Congenital Hypothyroidism
Some babies are born with a thyroid that didn’t develop properly or doesn’t function at all. Congenital hypothyroidism occurs in approximately 1 in 2,000 to 4,000 live births in the United States. The causes are varied and not always well understood. In some cases the gland fails to form in the right location, in others it’s absent entirely, and in others it’s present but can’t produce hormones due to genetic enzyme defects.
Newborn screening programs catch the vast majority of cases through a heel-prick blood test performed in the first days of life. Early treatment with thyroid hormone replacement prevents the intellectual disability and growth delays that untreated congenital hypothyroidism can cause.
How Hypothyroidism Is Confirmed
Regardless of the underlying cause, diagnosis comes down to blood tests measuring TSH and free T4 (the main thyroid hormone circulating in your blood). The standard upper limit of normal for TSH is approximately 4 to 5 mIU/L, though this varies by lab. Some experts argue the true cutoff should be lower, around 2.5 mIU/L, because people with values in the upper “normal” range may already have early thyroid failure.
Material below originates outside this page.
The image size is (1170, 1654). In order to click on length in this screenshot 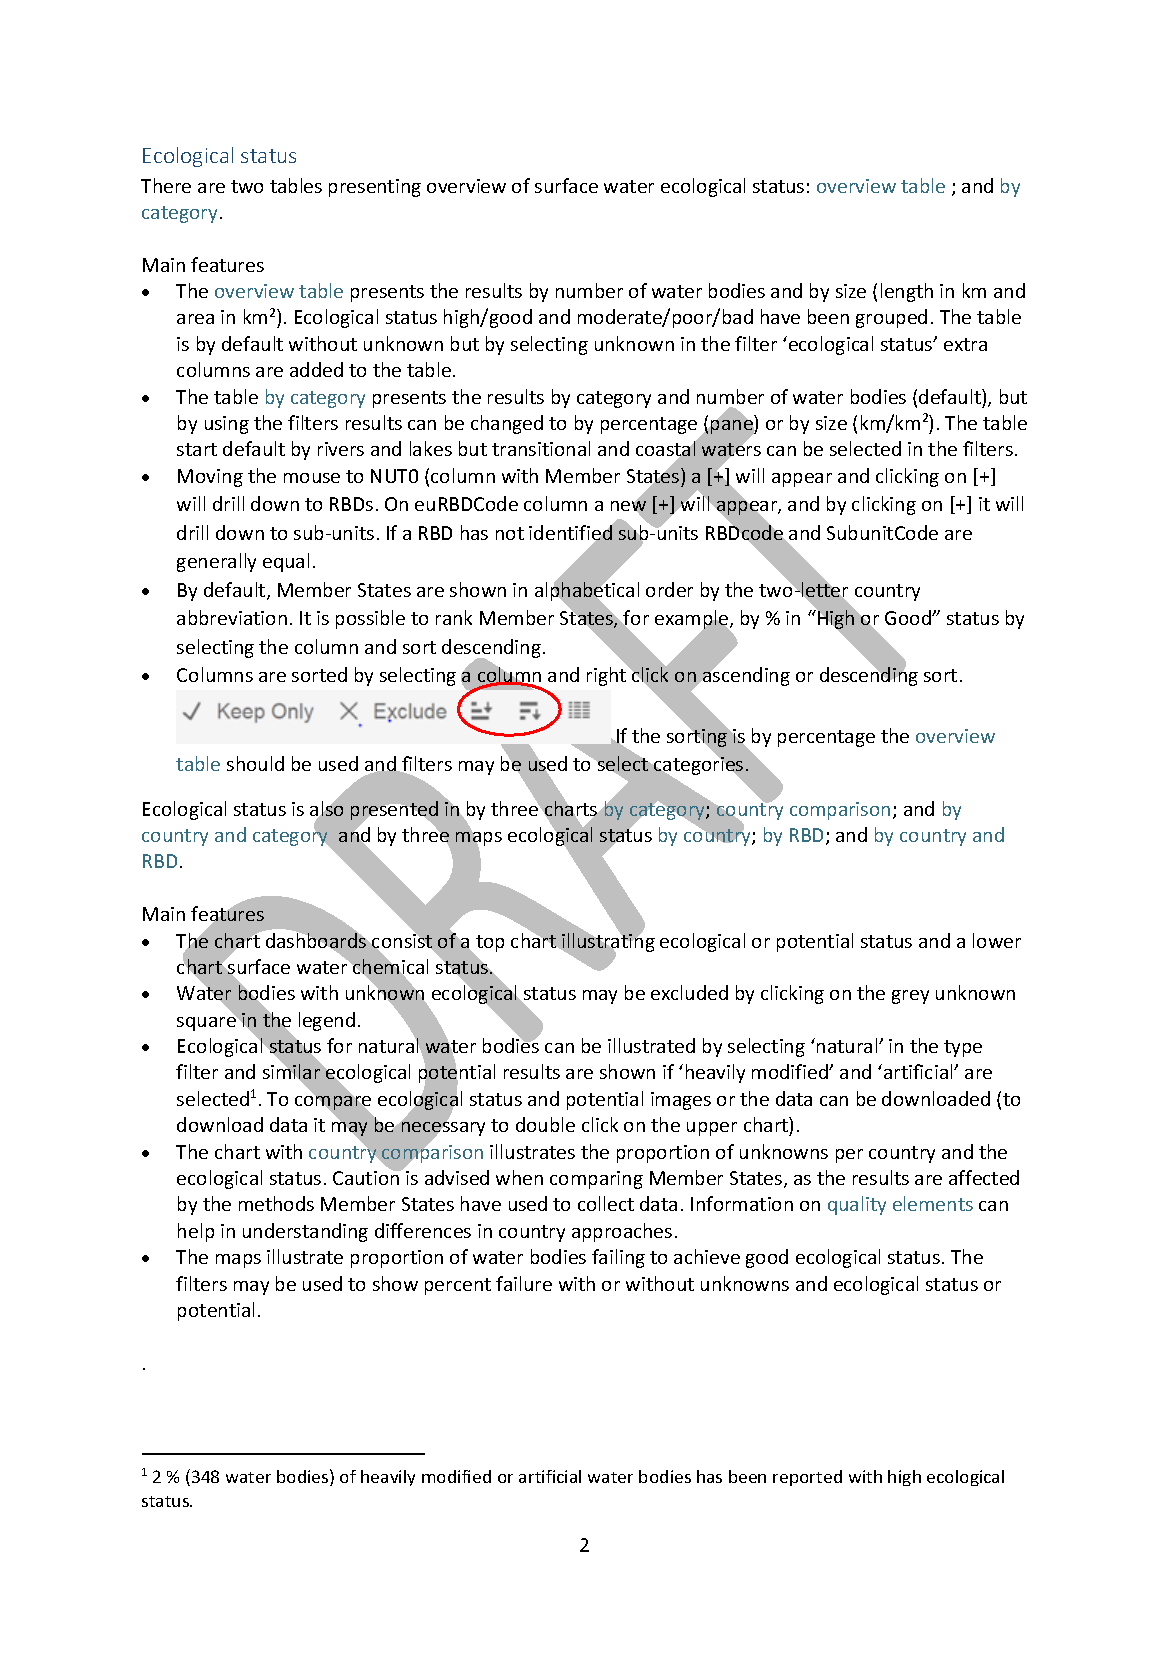, I will do `click(907, 292)`.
Age matters too. Data from the large NHANES III survey found that the normal upper boundary for TSH was 3.56 mIU/L for adults in their 20s but rose to 7.49 mIU/L for people in their 80s. This means a TSH of 6.0 might warrant treatment in a 25-year-old but could be perfectly normal in an 85-year-old. When TSH is elevated but free T4 remains in the normal range, the condition is classified as subclinical hypothyroidism, a gray zone where treatment decisions depend on symptoms, antibody status, and individual risk factors.